SHARON BROWNE, PACIFIC LEGAL FOUNDATION: Hundreds of school districts across the nation are going to have to eliminate any race-based assignment program. The court recognizes that using race is wrong and that all students deserve equal education opportunities.

THEODORE SHAW, NAACP LEGAL DEFENSE FUND: This is not a good day for our country. It is not a good day because the court, as Justice Breyer pointed out, in as impassioned and powerful dissent as I have heard read from the bench in the Supreme Court, walks away from both the spirit and the substance of Brown.

HERRIDGE: In 2003, a divided court said considering race was acceptable in an effort to attain racial diversity at the Universities of Michigan Law School. Since that ruling, a key swing vote, Sandra Day O'Connor, has retired.

JONATHAN TURLEY, CONSTITUTIONAL LAW PROFESSOR: With O'Connor gone, and Sam Alito in her chair, I think that we very well could see a roll back on the law school and the university levels.
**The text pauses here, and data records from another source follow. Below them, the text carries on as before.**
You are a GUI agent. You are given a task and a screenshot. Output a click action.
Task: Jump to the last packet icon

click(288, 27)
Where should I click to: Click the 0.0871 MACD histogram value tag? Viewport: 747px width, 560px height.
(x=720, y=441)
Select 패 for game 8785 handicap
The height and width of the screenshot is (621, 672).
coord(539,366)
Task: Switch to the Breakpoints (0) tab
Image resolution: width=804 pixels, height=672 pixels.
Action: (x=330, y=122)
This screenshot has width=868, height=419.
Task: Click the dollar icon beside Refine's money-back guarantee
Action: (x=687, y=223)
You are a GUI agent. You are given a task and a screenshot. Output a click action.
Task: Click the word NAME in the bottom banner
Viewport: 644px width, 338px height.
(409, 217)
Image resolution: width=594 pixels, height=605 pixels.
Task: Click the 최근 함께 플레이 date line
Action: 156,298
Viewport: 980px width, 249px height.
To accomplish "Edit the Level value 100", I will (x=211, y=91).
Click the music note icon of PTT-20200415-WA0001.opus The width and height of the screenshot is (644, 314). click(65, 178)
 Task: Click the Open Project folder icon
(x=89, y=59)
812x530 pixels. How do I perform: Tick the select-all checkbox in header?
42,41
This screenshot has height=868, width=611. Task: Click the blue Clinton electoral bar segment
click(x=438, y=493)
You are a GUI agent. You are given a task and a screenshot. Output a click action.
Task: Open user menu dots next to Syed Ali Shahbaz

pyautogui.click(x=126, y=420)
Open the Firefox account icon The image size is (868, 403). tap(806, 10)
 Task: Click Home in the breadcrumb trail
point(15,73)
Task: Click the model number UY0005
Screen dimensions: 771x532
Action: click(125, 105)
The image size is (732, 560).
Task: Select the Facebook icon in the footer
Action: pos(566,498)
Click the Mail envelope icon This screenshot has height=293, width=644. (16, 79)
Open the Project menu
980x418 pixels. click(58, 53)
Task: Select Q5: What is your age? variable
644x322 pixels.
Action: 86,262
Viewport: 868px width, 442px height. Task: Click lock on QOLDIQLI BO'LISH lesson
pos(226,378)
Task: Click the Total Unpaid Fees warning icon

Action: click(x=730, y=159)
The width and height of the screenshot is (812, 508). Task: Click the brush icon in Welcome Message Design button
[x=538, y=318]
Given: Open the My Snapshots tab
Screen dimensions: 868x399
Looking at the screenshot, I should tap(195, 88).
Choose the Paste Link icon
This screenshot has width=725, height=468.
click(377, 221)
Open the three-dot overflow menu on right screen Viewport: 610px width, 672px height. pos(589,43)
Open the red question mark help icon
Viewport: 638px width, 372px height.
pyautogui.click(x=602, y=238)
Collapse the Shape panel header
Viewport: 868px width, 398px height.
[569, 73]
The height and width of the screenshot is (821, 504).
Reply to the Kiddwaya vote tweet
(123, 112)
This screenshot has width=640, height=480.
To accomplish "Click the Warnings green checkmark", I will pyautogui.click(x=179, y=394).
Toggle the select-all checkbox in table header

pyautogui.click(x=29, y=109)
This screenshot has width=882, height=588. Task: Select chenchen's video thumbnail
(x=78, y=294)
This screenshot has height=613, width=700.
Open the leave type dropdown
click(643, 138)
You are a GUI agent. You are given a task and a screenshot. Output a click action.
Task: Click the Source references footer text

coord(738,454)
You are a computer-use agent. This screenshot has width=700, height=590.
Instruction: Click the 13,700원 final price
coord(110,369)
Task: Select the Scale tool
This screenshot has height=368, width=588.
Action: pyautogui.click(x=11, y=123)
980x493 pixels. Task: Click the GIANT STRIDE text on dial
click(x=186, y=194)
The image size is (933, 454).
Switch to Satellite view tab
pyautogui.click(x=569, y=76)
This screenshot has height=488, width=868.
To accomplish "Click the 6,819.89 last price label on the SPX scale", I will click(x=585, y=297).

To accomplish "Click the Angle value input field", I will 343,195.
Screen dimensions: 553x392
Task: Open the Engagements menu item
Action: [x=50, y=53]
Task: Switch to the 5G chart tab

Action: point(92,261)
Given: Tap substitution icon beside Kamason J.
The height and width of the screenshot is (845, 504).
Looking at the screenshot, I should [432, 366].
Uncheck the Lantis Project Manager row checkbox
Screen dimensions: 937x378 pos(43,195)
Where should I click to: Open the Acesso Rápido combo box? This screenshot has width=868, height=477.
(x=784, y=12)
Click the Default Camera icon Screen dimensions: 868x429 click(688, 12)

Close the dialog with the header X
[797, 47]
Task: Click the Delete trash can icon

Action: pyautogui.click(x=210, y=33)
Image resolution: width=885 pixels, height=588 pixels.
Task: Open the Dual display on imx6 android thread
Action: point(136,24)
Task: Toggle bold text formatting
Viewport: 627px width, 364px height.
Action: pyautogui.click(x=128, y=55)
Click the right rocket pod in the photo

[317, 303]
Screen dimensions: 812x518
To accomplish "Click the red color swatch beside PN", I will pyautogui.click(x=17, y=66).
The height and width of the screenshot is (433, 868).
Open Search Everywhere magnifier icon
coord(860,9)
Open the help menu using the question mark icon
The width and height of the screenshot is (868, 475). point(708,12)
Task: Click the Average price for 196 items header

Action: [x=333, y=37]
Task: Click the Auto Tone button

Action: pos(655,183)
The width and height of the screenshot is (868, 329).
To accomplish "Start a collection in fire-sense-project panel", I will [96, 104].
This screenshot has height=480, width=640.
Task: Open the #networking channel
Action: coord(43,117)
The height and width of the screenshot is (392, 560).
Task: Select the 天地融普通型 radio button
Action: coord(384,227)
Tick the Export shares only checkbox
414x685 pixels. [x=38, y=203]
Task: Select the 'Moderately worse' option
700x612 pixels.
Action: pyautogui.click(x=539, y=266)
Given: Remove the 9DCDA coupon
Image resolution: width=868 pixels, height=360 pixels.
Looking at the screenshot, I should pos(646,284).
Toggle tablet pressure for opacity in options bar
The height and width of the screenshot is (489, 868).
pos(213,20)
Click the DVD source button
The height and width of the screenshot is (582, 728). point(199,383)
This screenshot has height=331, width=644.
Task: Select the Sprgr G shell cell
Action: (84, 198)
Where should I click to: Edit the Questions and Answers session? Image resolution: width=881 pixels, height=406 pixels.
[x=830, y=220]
HERRIDGE (on camera): With this decision, court observers say the true Bush legacy is emerging. It may not be Iraq. It may not be immigration. But a court the president fundamentally changed with the appointments of Justices Alito and Roberts. At the Supreme Court, Catherine Herridge, Fox News.

(END VIDEOTAPE)

HUME: A familiar phrase was used by the White House today in its refusal to comply with subpoenas issued by Congress as it investigates that decision to fire eight U.S. attorneys last year. Correspondent James Rosen looks at today's developments and the use of executive privilege.

(BEGIN VIDEOTAPE)

JAMES ROSEN, FOX NEWS CORRESPONDENT (voice-over): As President Bush traveled to Rhode Island to address the Naval War College, his aides delivered a letter to the chairman of the House and Senate Judiciary Committees, in which the White House council asserted executive privilege to deny those committees access to White House documents they had subpoenaed earlier this month as part of their investigation into the dismissal last December of eight U.S. attorneys. "Presidents," wrote counsel Fred Fielding, "would not be able to fulfill their responsibilities if their advisers, on fear of being commanded to Capitol Hill to testify, or having their documents produced to Congress, were reluctant to communicate openly and honestly in the course of rendering advise and reaching decisions. There is no demonstration," Fielding continues, as he claimed is required by law "that the documents and information you seek by subpoena are critically important to any legislative initiatives. The president personally authorized the letter after receiving on of his own, eight pages long, from a top Justice Department official, providing a legal rationale for the assertion of privilege. Among other arguments, DOJ maintained Congress has no oversight authority to probe the exercises of powers that are, as with the selection of U.S. attorneys, the president's alone. Democrats swiftly likened the current controversy to Watergate.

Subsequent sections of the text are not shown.